Onmogelijke waarneming
Kijken. Iedereen kan het of zou het moeten kunnen, maar volgens Hans Aarsman kan niemand het. Vanuit het idee van een fotograaf die zijn werk toont aan het publiek (vertolkt door actrice Carly Wijs), wil Aarsman laten zien dat we vaak geen contact lijken te maken met de wereld om ons heen. Toch lijkt hij zelf ook niet te weten hoe dat dan wel moet.
Diepgang
Maar op welke wijze we dan moeten kijken, maakt Aarsman, schrijver van de tekst, nergens duidelijk. De boodschap blijft wat losjes in de lucht hangen. Gaat het er alleen om dat we de kleine dingen des levens moeten waarderen? Dat idee is zo clichématig dat we toch geen theaterstuk meer nodig hebben om daarop gewezen te worden. De voorstelling heeft daarom behoefte aan meer diepgang. Het idee van waarneming had verder uitgewerkt moeten worden; er is meer te zeggen over representatie en (re-)constructie in foto’s. Dat gebrek aan verdieping wreekt zich ook in de structuur. Carly Wijs houdt haar verhaal vol overtuiging, maar deze begint zonder duidelijke aanleiding en erger nog, stopt ook zonder dat het publiek het idee heeft dat het cruciale punt van de voorstelling al gemaakt is. Niet voor niets gingen eerst alle lichten uit en moest de actrice vervolgens opstaan van haar stoel alvorens de zaal voorzichtig begon te applaudisseren. Als toeschouwer ga je naar huis met het idee dat je niet veel wijzer bent geworden van deze avond. Voor het theater is dat toch een gemis.
Gedurfde fotografie
Hans Aarsman heeft als fotograaf en schrijver zijn strepen wel verdiend. Hij begon als fotojournalist voor onder andere Trouw. Hij had in de Volkskrant zijn eigen fotorubriek (‘De Aarsman Collectie’) en verder schrijft hij romans en theaterstukken. Niemand kan het is een autobiografische monoloog, waarin Aarsman door Wijs’ mond vertelt over het verkopen van zijn camera, de zelfgemaakte poppetjes van zijn moeder (‘allemaal de afvalbak in’) en tot slot de dood van zijn vader, waarbij het publiek zelfs de foto’s te zien krijgt van de dode man op het bed.
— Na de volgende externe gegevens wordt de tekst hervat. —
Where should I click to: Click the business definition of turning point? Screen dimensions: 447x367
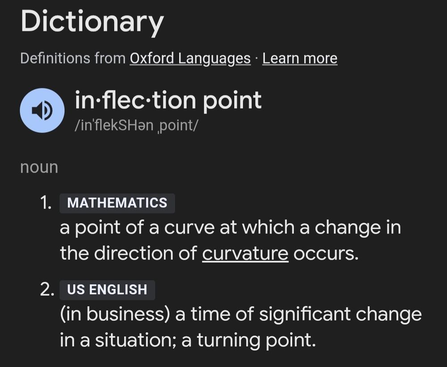pyautogui.click(x=241, y=326)
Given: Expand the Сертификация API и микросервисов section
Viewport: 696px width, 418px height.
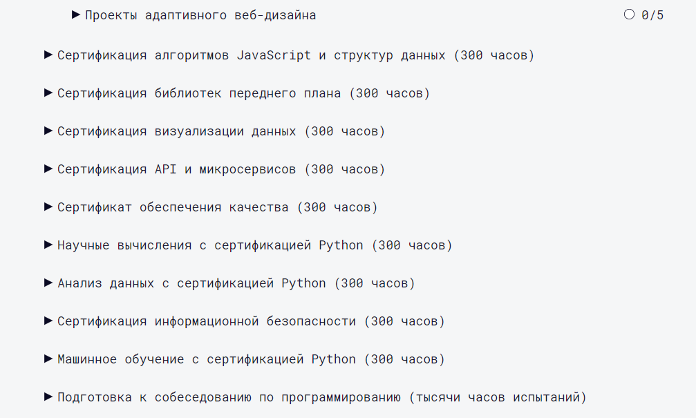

Dit beeld is sterk, vooral omdat Wijs tegelijkertijd de vraag stelt: ‘Kan dat eigenlijk wel, je opgebaarde vader fotograferen?’. De combinatie van simpele tekst en beeld werkt goed, in het bijzonder met het innemende spel van Wijs, die echt sympathie weet op te wekken. Toch blijft er iets knagen. Het concept van een fotograaf die een lezing geeft is een goede basis, maar meer filosofische diepgang had er dan een beter theaterstuk van kunnen maken. Kijken naar de wereld is moeilijk; niemand kan het, maar als je een kaartje koopt hoop je toch dat de tekstschrijver het op zijn minst wel kan.